Stored entries

============

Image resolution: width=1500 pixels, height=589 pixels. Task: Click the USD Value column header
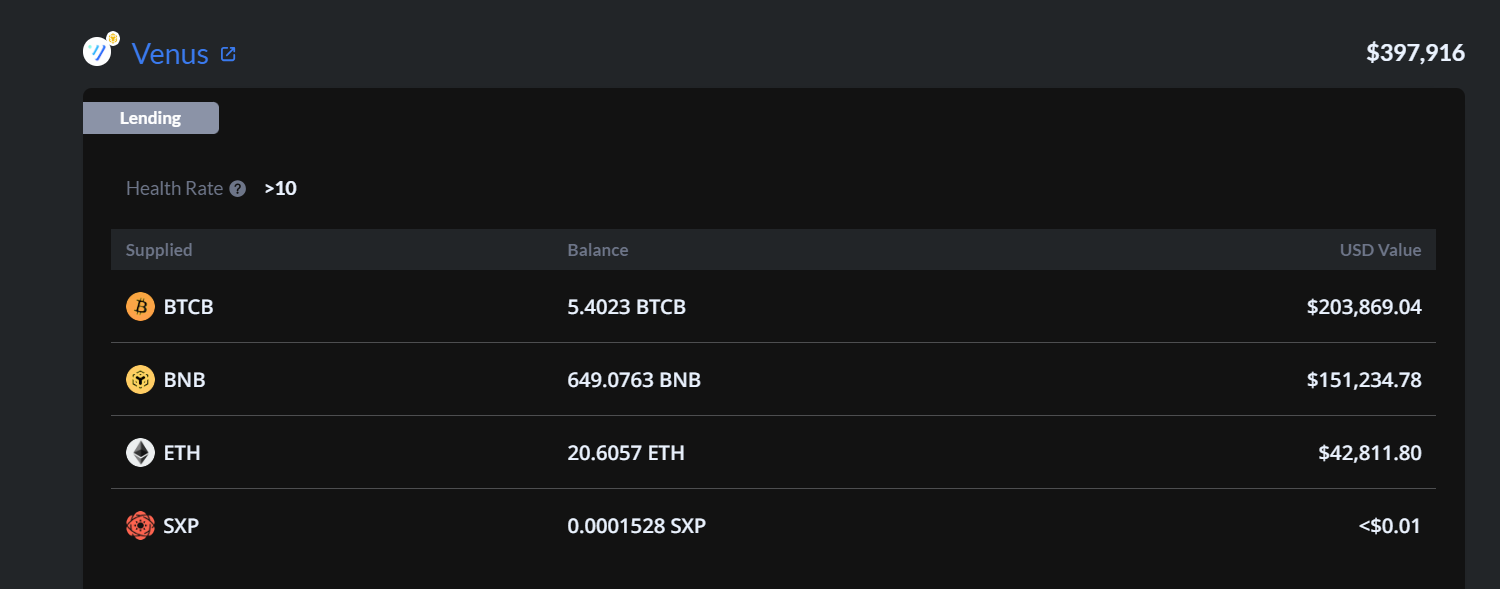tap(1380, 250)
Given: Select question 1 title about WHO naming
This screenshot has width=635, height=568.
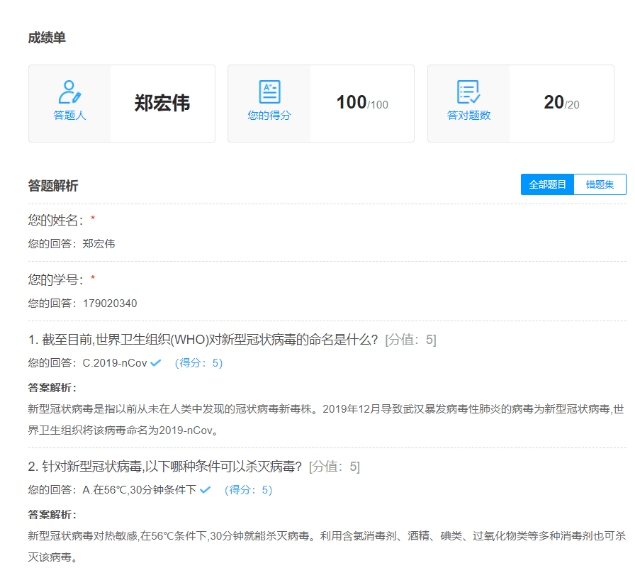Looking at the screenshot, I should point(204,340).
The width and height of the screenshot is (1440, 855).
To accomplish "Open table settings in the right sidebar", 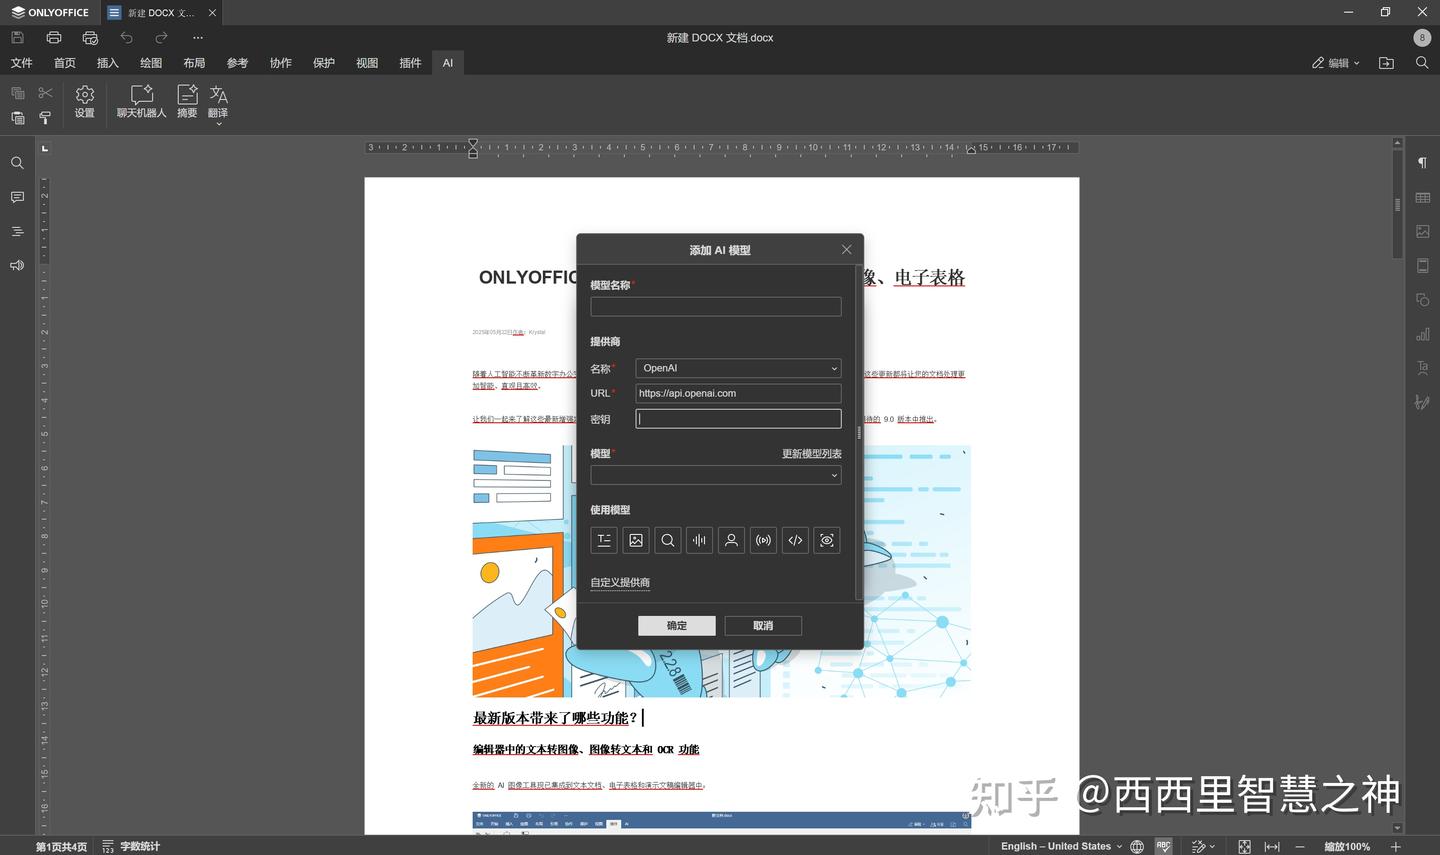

============

EXERCISE PROMPT. Copy out all the data exactly. The images should not appear in the copy.

RESPONSE FOR THIS EXERCISE.
Image resolution: width=1500 pixels, height=589 pixels. Task: Click the USD Value column header
tap(1380, 250)
Given: Select question 1 title about WHO naming
This screenshot has width=635, height=568.
Looking at the screenshot, I should point(204,340).
The width and height of the screenshot is (1440, 855).
To accomplish "Open table settings in the right sidebar", 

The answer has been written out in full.